[WHAT IS BEING ASKED]:
Please show each line of the listing where "chart" is present.

^^^^^^^^^^^^^^^^

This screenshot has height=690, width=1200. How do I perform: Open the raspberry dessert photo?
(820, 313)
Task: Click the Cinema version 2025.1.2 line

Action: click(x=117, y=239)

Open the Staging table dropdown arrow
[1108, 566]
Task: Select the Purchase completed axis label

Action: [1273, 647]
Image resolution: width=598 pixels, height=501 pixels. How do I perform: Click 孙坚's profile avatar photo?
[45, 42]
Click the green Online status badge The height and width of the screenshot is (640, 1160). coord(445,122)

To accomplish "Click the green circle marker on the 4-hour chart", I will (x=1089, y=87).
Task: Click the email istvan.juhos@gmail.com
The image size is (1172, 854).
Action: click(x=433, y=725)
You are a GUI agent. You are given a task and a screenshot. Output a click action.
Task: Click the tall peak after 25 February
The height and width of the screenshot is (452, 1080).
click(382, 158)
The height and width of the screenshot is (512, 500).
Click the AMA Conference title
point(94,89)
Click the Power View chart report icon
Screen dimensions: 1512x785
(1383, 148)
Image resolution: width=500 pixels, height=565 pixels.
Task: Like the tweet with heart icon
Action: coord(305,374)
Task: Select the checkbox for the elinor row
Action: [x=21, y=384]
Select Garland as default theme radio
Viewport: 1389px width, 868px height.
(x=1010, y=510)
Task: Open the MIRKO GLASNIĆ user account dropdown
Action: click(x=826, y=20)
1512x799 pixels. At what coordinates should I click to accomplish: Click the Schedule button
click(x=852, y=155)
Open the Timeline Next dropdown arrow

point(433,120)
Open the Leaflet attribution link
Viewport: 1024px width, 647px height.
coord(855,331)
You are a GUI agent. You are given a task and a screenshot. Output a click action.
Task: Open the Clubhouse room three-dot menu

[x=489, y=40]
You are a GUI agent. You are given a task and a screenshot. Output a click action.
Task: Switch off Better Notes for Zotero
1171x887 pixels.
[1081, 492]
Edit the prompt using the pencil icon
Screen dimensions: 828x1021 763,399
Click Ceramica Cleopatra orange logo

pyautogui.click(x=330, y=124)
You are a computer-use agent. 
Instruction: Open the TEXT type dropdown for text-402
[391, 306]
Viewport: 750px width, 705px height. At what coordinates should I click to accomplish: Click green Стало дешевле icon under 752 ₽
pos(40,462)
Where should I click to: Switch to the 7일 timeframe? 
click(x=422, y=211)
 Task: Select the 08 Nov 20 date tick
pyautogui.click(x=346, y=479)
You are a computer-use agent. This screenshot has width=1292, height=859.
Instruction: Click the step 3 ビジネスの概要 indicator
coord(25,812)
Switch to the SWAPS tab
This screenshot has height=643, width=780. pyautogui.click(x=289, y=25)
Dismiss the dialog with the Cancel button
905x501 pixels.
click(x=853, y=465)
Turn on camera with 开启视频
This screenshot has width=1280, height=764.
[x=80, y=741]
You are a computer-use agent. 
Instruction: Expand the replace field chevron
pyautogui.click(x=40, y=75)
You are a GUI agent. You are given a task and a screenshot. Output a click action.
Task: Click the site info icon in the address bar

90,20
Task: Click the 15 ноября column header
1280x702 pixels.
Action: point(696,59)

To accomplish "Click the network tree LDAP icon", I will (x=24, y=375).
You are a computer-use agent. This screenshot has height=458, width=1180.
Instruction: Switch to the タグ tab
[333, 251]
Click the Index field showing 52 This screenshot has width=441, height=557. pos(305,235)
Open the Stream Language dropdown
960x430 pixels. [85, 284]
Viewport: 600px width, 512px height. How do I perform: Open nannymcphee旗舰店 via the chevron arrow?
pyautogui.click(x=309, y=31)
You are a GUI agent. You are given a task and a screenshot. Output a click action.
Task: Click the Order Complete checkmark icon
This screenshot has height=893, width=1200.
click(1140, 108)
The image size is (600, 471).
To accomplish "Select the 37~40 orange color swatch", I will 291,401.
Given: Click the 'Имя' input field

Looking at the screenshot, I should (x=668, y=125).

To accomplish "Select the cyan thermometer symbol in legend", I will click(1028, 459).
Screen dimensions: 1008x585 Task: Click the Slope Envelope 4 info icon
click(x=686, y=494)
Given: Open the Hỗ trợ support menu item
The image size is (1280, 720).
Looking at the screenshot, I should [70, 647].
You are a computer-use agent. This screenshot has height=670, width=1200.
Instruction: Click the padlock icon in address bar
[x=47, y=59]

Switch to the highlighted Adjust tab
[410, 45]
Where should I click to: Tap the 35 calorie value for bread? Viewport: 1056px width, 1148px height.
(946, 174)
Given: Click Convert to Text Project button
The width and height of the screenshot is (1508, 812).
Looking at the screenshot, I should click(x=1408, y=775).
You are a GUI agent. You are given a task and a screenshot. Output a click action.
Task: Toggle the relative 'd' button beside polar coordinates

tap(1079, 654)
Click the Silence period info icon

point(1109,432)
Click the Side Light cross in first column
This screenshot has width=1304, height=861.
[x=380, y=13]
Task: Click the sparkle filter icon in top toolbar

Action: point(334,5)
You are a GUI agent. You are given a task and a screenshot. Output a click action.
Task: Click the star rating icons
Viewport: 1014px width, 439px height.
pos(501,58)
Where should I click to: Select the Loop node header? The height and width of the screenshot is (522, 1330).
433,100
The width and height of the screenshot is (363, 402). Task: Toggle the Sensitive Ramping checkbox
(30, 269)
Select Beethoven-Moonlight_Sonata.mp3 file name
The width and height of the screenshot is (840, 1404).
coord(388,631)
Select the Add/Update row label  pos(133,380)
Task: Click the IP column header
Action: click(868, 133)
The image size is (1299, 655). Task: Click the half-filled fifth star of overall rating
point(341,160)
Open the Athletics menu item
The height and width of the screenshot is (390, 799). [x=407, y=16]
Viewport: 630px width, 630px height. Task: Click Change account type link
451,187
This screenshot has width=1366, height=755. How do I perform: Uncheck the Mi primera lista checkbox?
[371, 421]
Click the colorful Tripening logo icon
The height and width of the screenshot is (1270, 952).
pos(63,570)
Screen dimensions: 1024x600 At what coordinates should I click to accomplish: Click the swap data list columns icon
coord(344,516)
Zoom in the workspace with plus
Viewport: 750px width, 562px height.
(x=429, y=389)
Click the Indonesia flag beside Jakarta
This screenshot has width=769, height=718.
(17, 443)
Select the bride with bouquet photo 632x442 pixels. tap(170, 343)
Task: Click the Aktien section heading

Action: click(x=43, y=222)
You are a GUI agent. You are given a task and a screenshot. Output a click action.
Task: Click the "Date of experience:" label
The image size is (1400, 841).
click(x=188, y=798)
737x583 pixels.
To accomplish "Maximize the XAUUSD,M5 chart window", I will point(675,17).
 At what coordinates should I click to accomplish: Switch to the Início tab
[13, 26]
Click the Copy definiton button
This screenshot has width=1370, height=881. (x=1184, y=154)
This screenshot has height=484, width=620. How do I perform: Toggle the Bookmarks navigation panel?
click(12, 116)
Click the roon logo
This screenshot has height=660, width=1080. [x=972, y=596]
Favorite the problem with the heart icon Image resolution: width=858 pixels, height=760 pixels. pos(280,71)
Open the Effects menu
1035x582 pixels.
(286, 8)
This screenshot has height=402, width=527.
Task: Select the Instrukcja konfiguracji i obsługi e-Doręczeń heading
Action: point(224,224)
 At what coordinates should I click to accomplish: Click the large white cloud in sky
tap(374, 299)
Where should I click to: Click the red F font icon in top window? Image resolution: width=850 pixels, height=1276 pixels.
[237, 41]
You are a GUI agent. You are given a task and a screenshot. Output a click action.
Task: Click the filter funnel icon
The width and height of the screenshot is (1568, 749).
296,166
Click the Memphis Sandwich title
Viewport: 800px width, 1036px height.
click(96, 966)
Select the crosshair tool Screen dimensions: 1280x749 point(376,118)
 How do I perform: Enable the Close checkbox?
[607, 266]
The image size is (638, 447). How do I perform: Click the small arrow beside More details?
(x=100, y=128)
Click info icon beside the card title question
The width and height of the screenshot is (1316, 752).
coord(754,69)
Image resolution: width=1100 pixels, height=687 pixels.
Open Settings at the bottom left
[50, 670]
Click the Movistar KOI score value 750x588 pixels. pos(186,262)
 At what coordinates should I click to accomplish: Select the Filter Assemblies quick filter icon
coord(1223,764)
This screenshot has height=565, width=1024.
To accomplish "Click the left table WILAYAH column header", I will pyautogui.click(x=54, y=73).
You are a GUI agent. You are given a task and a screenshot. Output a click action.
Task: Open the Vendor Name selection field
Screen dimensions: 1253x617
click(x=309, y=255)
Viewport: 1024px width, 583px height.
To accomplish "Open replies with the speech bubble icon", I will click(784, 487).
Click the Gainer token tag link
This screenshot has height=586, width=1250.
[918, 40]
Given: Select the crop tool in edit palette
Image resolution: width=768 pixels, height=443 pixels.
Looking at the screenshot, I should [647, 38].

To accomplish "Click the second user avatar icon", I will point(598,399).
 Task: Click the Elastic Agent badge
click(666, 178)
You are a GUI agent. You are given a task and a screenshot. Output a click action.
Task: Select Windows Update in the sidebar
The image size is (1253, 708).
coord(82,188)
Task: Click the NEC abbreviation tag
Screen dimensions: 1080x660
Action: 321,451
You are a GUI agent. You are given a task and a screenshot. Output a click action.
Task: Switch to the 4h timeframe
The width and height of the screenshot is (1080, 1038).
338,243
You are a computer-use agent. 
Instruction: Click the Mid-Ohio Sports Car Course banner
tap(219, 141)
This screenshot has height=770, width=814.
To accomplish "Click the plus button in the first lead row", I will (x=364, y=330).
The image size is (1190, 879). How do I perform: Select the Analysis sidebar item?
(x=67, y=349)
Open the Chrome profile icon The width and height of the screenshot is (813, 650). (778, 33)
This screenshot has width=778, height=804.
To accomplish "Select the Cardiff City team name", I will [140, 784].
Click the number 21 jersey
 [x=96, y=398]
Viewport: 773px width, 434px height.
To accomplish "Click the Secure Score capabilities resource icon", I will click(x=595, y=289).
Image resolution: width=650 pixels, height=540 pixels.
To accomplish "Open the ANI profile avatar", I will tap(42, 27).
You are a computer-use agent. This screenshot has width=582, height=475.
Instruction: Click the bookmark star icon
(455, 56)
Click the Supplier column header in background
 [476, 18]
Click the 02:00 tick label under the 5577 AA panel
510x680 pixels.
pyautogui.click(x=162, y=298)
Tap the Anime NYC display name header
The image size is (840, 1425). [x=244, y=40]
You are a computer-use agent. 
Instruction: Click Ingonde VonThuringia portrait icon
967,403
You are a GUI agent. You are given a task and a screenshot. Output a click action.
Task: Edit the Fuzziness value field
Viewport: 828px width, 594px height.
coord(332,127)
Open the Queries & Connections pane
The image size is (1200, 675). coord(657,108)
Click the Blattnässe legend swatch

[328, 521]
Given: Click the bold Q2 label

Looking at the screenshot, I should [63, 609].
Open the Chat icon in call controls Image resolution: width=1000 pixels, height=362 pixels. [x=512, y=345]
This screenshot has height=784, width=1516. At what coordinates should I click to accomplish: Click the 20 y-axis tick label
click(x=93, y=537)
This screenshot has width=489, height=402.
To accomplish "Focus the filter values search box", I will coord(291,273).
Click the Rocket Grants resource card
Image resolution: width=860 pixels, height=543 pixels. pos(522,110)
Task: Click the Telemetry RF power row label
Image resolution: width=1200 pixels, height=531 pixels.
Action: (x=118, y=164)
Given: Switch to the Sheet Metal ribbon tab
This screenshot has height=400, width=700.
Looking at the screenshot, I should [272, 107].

^^^^^^^^^^^^^^^^

[THE ANSWER]:
To accomplish "Click the green circle marker on the 4-hour chart", I will (x=1089, y=87).
Click the Power View chart report icon
To accomplish "Maximize the XAUUSD,M5 chart window", I will point(675,17).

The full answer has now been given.